### Your instructions
Could you write out the data that follows, exactly and in full?

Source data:
BEGIN

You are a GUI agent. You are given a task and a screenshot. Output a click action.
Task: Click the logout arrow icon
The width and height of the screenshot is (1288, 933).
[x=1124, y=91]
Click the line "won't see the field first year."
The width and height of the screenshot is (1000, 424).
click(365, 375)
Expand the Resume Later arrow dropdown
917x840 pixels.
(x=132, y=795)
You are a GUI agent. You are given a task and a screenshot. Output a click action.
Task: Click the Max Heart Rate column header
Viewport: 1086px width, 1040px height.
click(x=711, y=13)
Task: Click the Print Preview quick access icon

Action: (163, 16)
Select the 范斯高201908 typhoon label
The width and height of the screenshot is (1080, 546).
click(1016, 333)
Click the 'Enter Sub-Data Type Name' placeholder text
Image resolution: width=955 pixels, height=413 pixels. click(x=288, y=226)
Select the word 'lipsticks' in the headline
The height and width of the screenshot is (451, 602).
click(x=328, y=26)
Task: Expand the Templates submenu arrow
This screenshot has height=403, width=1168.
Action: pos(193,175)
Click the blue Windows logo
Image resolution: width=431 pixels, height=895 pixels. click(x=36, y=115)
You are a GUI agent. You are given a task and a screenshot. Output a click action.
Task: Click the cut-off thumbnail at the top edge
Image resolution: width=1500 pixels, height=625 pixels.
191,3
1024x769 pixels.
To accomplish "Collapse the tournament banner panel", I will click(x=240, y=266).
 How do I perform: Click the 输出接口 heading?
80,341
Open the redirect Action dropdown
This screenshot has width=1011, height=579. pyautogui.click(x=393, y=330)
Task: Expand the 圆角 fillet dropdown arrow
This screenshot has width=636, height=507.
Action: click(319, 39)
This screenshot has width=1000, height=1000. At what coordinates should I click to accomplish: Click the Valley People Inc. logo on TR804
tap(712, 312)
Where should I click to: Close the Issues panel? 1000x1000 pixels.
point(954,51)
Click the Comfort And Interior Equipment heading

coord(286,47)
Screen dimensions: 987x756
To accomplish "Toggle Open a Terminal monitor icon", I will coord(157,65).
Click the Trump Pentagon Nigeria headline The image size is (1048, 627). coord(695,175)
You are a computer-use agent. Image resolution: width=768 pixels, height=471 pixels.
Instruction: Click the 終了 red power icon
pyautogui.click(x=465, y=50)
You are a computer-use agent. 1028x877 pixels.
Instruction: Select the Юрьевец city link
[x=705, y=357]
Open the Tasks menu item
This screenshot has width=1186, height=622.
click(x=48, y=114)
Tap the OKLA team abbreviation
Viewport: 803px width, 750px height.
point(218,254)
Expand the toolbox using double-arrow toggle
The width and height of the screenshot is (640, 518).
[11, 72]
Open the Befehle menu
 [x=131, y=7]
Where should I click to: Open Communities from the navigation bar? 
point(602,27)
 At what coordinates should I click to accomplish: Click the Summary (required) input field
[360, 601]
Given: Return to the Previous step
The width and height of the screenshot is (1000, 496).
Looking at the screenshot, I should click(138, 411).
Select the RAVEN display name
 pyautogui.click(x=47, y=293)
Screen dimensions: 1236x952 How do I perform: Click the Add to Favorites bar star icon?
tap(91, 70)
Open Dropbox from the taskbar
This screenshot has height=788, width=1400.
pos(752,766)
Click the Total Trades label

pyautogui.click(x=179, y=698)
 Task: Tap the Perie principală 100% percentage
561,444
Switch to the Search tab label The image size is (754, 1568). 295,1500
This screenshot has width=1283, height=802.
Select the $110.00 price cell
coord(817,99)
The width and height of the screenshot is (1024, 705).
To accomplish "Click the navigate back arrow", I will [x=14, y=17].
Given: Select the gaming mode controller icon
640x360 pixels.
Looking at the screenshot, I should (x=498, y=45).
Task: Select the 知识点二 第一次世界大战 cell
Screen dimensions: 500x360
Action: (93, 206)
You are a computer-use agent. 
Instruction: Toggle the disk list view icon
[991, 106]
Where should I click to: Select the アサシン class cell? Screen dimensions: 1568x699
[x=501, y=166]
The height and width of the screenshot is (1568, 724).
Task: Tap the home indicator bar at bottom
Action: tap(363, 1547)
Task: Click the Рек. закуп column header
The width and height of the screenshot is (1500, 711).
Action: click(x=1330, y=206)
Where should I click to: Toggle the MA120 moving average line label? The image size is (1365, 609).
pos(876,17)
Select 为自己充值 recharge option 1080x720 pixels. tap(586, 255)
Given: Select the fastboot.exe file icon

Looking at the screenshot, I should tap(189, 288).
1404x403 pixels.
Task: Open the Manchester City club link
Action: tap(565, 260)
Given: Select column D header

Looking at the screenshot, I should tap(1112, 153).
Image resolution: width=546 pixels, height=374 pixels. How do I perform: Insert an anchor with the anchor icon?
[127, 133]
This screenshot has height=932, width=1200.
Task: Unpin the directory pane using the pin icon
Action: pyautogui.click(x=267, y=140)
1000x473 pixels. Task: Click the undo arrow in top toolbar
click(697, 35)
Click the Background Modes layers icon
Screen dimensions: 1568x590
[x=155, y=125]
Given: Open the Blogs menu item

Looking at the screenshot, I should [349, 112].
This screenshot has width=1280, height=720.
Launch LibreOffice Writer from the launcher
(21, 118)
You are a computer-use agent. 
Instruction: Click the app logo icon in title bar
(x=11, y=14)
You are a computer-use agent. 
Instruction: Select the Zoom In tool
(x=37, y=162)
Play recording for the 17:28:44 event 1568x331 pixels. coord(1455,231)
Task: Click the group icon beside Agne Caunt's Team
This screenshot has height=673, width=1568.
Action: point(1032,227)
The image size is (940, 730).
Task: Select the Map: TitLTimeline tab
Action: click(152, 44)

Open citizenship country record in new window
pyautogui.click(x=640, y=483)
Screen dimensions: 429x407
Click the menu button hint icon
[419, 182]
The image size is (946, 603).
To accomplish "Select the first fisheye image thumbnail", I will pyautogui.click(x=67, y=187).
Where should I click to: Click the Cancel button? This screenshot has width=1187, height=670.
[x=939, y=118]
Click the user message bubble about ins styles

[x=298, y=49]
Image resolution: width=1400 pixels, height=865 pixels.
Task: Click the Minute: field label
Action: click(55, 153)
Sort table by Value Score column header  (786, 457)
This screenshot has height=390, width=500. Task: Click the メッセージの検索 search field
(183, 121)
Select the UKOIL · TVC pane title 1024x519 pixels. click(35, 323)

END

### Completed task
You are a GUI agent. You are given a task and a screenshot. Output a click action.
Task: Click the logout arrow icon
The width and height of the screenshot is (1288, 933).
[x=1124, y=91]
Click the line "won't see the field first year."
The width and height of the screenshot is (1000, 424).
click(365, 375)
Expand the Resume Later arrow dropdown
917x840 pixels.
(x=132, y=795)
You are a GUI agent. You are given a task and a screenshot. Output a click action.
Task: Click the Max Heart Rate column header
Viewport: 1086px width, 1040px height.
click(x=711, y=13)
Task: Click the Print Preview quick access icon

Action: (163, 16)
Select the 范斯高201908 typhoon label
The width and height of the screenshot is (1080, 546).
click(1016, 333)
Click the 'Enter Sub-Data Type Name' placeholder text
Image resolution: width=955 pixels, height=413 pixels. click(x=288, y=226)
Select the word 'lipsticks' in the headline
The height and width of the screenshot is (451, 602).
click(x=328, y=26)
Task: Expand the Templates submenu arrow
This screenshot has height=403, width=1168.
Action: pos(193,175)
Click the blue Windows logo
Image resolution: width=431 pixels, height=895 pixels. click(x=36, y=115)
You are a GUI agent. You are given a task and a screenshot. Output a click action.
Task: Click the cut-off thumbnail at the top edge
Image resolution: width=1500 pixels, height=625 pixels.
191,3
1024x769 pixels.
To accomplish "Collapse the tournament banner panel", I will click(x=240, y=266).
 How do I perform: Click the 输出接口 heading?
80,341
Open the redirect Action dropdown
This screenshot has width=1011, height=579. pyautogui.click(x=393, y=330)
Task: Expand the 圆角 fillet dropdown arrow
This screenshot has width=636, height=507.
Action: click(319, 39)
This screenshot has width=1000, height=1000. At what coordinates should I click to accomplish: Click the Valley People Inc. logo on TR804
tap(712, 312)
Where should I click to: Close the Issues panel? 1000x1000 pixels.
point(954,51)
Click the Comfort And Interior Equipment heading

coord(286,47)
Screen dimensions: 987x756
To accomplish "Toggle Open a Terminal monitor icon", I will coord(157,65).
Click the Trump Pentagon Nigeria headline The image size is (1048, 627). coord(695,175)
You are a computer-use agent. Image resolution: width=768 pixels, height=471 pixels.
Instruction: Click the 終了 red power icon
pyautogui.click(x=465, y=50)
You are a computer-use agent. 1028x877 pixels.
Instruction: Select the Юрьевец city link
[x=705, y=357]
Open the Tasks menu item
This screenshot has width=1186, height=622.
click(x=48, y=114)
Tap the OKLA team abbreviation
Viewport: 803px width, 750px height.
point(218,254)
Expand the toolbox using double-arrow toggle
The width and height of the screenshot is (640, 518).
[11, 72]
Open the Befehle menu
 [x=131, y=7]
Where should I click to: Open Communities from the navigation bar? 
point(602,27)
 At what coordinates should I click to accomplish: Click the Summary (required) input field
[360, 601]
Given: Return to the Previous step
The width and height of the screenshot is (1000, 496).
Looking at the screenshot, I should click(138, 411).
Select the RAVEN display name
 pyautogui.click(x=47, y=293)
Screen dimensions: 1236x952 How do I perform: Click the Add to Favorites bar star icon?
tap(91, 70)
Open Dropbox from the taskbar
This screenshot has height=788, width=1400.
pos(752,766)
Click the Total Trades label

pyautogui.click(x=179, y=698)
 Task: Tap the Perie principală 100% percentage
561,444
Switch to the Search tab label The image size is (754, 1568). 295,1500
This screenshot has width=1283, height=802.
Select the $110.00 price cell
coord(817,99)
The width and height of the screenshot is (1024, 705).
To accomplish "Click the navigate back arrow", I will [x=14, y=17].
Given: Select the gaming mode controller icon
640x360 pixels.
Looking at the screenshot, I should (x=498, y=45).
Task: Select the 知识点二 第一次世界大战 cell
Screen dimensions: 500x360
Action: (93, 206)
You are a computer-use agent. 
Instruction: Toggle the disk list view icon
[991, 106]
Where should I click to: Select the アサシン class cell? Screen dimensions: 1568x699
[x=501, y=166]
The height and width of the screenshot is (1568, 724).
Task: Tap the home indicator bar at bottom
Action: tap(363, 1547)
Task: Click the Рек. закуп column header
The width and height of the screenshot is (1500, 711).
Action: click(x=1330, y=206)
Where should I click to: Toggle the MA120 moving average line label? The image size is (1365, 609).
pos(876,17)
Select 为自己充值 recharge option 1080x720 pixels. tap(586, 255)
Given: Select the fastboot.exe file icon

Looking at the screenshot, I should tap(189, 288).
1404x403 pixels.
Task: Open the Manchester City club link
Action: tap(565, 260)
Given: Select column D header

Looking at the screenshot, I should tap(1112, 153).
Image resolution: width=546 pixels, height=374 pixels. How do I perform: Insert an anchor with the anchor icon?
[127, 133]
This screenshot has height=932, width=1200.
Task: Unpin the directory pane using the pin icon
Action: pyautogui.click(x=267, y=140)
1000x473 pixels. Task: Click the undo arrow in top toolbar
click(697, 35)
Click the Background Modes layers icon
Screen dimensions: 1568x590
[x=155, y=125]
Given: Open the Blogs menu item

Looking at the screenshot, I should [349, 112].
This screenshot has width=1280, height=720.
Launch LibreOffice Writer from the launcher
(21, 118)
You are a computer-use agent. 
Instruction: Click the app logo icon in title bar
(x=11, y=14)
You are a computer-use agent. 
Instruction: Select the Zoom In tool
(x=37, y=162)
Play recording for the 17:28:44 event 1568x331 pixels. coord(1455,231)
Task: Click the group icon beside Agne Caunt's Team
This screenshot has height=673, width=1568.
Action: point(1032,227)
The image size is (940, 730).
Task: Select the Map: TitLTimeline tab
Action: click(152, 44)

Open citizenship country record in new window
pyautogui.click(x=640, y=483)
Screen dimensions: 429x407
Click the menu button hint icon
[419, 182]
The image size is (946, 603).
To accomplish "Select the first fisheye image thumbnail", I will pyautogui.click(x=67, y=187).
Where should I click to: Click the Cancel button? This screenshot has width=1187, height=670.
[x=939, y=118]
Click the user message bubble about ins styles

[x=298, y=49]
Image resolution: width=1400 pixels, height=865 pixels.
Task: Click the Minute: field label
Action: click(55, 153)
Sort table by Value Score column header  (786, 457)
This screenshot has height=390, width=500. Task: Click the メッセージの検索 search field
(183, 121)
Select the UKOIL · TVC pane title 1024x519 pixels. click(35, 323)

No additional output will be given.